Vijay Jolly (born 24 July 1960) is an India politician of the state of Delhi belonging to the Bharatiya Janata Party (BJP).

He is currently the All India Incharge & Prabhari of Tripura State, BJP and All India Incharge & Ex. Convenor of Foreign Cell, BJP.

He is also a Member of the National Executive Committee of the BJP. Mr. Jolly was also a (former) MLA of the Member of the Legislative Assembly (India) (Delhi Legislative Assembly (2003–2008) from Saket constituency of New Delhi.

==Early life, education and qualifications==
Born in 1960, Jolly did his B.Com.(Hons.) from Shri Ram College of Commerce (SRCC) of University of Delhi, thereafter he did his M.Com. from University of Delhi.

==Career==
Vijay Jolly started his political career at Delhi University as a member of Akhil Bharatiya Vidyarthi Parishad (ABVP) and remained the President of Delhi University Students Union (1980–1981), before entering politics as a member of BJP.

==Political career==
- In 1998, Vijay Jolly first fought the New Delhi state election from the Saket constituency and lost to then Congress Party heavyweight and two time sitting MLA, Tek Chand Sharma.
- In the 2003 Delhi Assembly state elections, Vijay Jolly defeated his arch rival Rohit Manchanda of the Congress Party and got elected to the Legislative Assembly of Delhi (2003–2008) from Saket constituency.
- In 2008 Delhi Assembly elections he fought against the New Delhi state Chief Minister Mrs.Sheila Dikshit of the Indian National Congress from New Delhi constituency and lost the election. Prior to the elections, he was seen at Sheila Dikshit's residence to seek her blessings.
- Vijay Jolly was one of the front runners for the election of Delhi BJP President in April 2010 along with former union minister Vijay Goel and also Chairman of Standing Committee of MCD, Mr. Vijender Gupta. Jolly commanded support from many senior party leaders including Lal Krishna Advani, Rajnath Singh and Sushma Swaraj, though eventually Vijendra Gupta was elected. However the party high command decided to make him the Vice President and Spokesperson for Delhi BJP.
- On 1 July 2011, Jolly was given additional charge and was appointed BJP's Overseas Chief in an official public statement given by party's national president Mr. Nitin Gadkari.
- On 17 August 2013, Mr. Vijay Jolly was appointed Prabhari (Incharge) of BJP Tripura State by BJP National President Shri Rajnath Singh

==BJP Foreign Delegations==
Jolly is also the ex. in-charge of the BJP party's Foreign Cell. In December 2010, he led and was the organiser of a senior delegation to Israel with BJP President Nitin Gadkari and party General Secretary Vasundhara Raje Scindia.
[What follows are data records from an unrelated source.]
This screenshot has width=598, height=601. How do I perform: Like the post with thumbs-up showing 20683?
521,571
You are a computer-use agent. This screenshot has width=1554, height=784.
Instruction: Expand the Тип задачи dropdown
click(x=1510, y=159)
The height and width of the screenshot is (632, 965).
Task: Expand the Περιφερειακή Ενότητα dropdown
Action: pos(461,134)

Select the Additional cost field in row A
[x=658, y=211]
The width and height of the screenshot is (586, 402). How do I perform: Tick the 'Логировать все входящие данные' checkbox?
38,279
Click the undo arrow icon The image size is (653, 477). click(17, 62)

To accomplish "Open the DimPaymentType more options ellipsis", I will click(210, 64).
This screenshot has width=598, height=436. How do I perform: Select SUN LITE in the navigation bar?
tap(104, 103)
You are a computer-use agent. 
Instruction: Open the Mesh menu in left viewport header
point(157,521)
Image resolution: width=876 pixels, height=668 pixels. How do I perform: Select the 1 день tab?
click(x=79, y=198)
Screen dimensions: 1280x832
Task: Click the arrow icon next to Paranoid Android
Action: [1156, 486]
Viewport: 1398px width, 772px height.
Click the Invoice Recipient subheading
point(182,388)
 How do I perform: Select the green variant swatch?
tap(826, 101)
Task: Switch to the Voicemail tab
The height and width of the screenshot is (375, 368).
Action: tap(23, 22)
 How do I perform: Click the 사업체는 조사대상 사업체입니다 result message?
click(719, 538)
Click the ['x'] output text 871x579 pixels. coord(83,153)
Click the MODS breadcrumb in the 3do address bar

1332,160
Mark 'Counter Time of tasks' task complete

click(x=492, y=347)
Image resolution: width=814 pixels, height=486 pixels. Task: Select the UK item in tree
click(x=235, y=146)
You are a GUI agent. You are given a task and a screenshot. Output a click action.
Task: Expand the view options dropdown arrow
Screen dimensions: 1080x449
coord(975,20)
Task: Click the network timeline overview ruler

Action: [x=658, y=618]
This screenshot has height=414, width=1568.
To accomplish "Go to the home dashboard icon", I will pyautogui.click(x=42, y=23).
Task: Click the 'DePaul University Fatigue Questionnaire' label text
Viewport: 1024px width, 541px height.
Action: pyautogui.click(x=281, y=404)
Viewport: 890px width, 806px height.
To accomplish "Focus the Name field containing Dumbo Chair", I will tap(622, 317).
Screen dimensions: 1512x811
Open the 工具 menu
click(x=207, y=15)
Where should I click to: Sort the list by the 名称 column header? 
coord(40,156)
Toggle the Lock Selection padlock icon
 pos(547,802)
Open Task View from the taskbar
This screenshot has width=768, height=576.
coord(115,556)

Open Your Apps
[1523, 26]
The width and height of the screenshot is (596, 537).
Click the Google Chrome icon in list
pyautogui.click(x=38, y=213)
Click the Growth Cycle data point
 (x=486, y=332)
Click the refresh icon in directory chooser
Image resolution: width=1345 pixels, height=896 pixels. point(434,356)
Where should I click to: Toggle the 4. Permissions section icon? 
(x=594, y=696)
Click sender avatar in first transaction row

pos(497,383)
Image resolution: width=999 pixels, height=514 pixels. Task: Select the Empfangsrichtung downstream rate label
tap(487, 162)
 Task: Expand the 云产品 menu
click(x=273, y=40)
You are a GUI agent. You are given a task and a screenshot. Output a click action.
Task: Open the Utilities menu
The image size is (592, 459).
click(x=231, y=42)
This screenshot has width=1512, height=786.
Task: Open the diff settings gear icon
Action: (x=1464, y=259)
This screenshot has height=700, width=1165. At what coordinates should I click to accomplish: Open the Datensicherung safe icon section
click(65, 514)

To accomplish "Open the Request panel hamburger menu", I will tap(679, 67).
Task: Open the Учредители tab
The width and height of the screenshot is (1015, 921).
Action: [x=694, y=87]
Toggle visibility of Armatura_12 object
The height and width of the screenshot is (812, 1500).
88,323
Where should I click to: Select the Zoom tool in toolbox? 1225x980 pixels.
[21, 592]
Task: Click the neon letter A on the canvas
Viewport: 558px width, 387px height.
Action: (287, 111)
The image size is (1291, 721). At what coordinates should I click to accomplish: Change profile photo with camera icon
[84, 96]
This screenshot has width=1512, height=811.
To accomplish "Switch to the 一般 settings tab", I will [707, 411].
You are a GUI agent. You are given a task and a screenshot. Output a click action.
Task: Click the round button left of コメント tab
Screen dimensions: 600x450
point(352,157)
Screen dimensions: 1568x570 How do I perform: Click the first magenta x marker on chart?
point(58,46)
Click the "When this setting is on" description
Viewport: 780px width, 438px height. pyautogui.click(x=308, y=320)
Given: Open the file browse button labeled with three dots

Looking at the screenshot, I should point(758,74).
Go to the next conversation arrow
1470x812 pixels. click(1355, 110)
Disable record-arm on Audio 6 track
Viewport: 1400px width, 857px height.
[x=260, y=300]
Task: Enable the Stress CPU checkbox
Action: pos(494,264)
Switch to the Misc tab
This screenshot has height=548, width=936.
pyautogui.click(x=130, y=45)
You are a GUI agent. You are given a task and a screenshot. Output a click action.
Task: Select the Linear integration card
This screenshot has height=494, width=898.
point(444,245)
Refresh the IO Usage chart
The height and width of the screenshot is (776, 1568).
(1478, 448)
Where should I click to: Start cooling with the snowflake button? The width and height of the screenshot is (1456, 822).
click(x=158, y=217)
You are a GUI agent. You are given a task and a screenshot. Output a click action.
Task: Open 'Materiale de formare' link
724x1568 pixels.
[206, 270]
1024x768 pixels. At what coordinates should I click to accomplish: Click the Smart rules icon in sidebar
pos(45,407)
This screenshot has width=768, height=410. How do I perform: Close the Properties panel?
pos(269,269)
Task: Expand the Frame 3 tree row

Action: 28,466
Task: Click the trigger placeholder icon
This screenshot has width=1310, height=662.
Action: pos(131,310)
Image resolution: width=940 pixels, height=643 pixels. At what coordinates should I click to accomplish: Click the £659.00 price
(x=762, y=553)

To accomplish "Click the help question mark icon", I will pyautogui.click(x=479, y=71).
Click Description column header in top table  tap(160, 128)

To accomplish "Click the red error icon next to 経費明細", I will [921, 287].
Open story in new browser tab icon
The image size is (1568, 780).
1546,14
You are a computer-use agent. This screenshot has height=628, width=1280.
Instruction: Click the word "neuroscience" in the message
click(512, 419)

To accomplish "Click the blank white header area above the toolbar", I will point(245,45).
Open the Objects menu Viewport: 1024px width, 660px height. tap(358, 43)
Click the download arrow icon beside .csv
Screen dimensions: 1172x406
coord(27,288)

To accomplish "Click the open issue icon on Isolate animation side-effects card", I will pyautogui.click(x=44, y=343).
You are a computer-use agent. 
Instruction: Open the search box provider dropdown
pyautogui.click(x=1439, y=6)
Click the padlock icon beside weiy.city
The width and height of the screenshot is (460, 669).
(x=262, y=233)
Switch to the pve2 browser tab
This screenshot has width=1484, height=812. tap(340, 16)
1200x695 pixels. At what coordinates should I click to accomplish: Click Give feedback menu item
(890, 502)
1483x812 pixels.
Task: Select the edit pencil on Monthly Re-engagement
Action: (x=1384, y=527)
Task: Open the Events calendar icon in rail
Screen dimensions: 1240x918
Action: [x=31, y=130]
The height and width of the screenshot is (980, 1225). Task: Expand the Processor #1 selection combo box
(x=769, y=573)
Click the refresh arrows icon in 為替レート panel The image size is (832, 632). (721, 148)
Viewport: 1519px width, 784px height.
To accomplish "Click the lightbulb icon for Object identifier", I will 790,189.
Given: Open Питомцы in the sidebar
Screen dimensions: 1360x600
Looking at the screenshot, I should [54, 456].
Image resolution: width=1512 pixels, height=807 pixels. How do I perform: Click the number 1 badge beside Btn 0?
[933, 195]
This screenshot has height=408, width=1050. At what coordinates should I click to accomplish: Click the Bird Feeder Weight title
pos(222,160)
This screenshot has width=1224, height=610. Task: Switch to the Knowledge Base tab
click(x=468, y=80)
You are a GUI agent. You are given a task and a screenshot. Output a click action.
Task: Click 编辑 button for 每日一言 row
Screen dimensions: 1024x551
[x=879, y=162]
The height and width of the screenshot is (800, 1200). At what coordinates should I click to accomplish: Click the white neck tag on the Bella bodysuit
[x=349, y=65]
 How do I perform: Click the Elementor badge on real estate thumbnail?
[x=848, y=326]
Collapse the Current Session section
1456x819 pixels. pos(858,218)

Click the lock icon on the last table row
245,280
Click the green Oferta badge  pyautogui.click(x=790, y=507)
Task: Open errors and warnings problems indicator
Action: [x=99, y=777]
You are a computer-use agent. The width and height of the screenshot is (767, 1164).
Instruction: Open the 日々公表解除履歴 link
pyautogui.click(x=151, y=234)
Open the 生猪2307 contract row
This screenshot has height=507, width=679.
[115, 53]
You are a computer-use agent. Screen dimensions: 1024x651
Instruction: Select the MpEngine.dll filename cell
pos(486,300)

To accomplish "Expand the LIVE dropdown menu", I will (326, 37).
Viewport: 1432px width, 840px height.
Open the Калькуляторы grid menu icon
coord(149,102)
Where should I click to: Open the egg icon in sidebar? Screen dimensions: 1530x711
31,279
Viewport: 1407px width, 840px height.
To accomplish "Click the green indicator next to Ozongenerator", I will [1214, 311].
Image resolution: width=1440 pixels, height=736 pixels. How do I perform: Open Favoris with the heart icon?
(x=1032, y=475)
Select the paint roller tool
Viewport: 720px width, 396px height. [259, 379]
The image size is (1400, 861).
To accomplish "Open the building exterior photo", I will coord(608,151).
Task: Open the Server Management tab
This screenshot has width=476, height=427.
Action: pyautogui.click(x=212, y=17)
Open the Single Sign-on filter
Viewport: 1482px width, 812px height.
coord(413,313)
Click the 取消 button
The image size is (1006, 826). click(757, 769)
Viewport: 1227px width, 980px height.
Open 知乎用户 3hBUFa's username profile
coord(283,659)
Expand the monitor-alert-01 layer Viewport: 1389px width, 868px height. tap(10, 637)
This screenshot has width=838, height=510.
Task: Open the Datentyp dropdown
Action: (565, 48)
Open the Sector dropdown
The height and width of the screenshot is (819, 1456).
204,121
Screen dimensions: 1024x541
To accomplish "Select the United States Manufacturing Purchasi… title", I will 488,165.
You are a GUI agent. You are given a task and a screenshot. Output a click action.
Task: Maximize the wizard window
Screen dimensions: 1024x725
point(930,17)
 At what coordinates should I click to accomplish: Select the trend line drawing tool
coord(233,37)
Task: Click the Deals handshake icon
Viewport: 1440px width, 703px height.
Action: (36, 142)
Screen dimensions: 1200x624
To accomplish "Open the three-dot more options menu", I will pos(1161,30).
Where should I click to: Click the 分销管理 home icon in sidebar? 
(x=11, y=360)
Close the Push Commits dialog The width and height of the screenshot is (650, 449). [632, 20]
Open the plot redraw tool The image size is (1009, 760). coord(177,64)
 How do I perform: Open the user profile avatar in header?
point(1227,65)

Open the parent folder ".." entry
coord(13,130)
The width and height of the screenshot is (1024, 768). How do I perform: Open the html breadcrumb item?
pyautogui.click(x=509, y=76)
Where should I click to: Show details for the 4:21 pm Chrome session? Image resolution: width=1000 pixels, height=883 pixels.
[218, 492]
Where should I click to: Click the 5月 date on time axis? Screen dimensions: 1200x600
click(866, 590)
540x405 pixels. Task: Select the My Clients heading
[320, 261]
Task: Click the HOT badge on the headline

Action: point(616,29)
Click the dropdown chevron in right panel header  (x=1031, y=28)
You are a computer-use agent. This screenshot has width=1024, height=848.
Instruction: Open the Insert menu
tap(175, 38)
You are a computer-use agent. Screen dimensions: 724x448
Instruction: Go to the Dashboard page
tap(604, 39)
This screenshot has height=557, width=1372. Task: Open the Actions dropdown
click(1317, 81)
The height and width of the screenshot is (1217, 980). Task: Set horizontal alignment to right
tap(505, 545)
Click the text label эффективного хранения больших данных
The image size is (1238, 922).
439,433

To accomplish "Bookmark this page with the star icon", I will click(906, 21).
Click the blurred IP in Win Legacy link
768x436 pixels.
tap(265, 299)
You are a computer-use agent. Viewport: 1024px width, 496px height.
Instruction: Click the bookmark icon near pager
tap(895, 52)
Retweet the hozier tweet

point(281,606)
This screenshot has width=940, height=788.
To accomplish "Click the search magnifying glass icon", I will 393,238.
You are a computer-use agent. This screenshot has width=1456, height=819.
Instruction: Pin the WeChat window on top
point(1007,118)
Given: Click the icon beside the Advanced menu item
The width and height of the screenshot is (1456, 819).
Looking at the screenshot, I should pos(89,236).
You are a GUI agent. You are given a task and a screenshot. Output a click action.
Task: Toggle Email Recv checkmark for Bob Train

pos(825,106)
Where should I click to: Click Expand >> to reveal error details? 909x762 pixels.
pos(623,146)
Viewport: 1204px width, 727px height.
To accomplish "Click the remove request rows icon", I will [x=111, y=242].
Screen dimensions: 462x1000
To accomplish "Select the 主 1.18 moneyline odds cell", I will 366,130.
Also in 2011, he was a part of the delegation with the BJP president Nitin Gadkari on Beijing visit.

==Recent allegations against Sheila Dikshit==
On 27 January 2011, Delhi Bharatiya Janata Party vice-president Vijay Jolly on welcoming the removal of CWG Organising Committee chairman Suresh Kalmadi strongly demanded the removal of Chief Minister Sheila Dikshit for alleged corruption in conduct of the Commonwealth Games. He said that the CBI has enough evidence to prove corruption in Commonwealth Games which says that Sheila Dikshit is responsible for handling and spending more than Rs 28,000 crore on various games projects, is still free. She is equally to be blamed along with Kalmadi. The CBI probe into the alleged financial irregularities in the 3–14 October 2010 Games, include all the top Delhi bureaucrats and the role of the Chief Minister be thoroughly investigated.

==Personal life==
Jolly is married to Rashmi Jolly who is a Fitness & Nutrition Consultant and Founder of Body Redesign. The couple have two sons.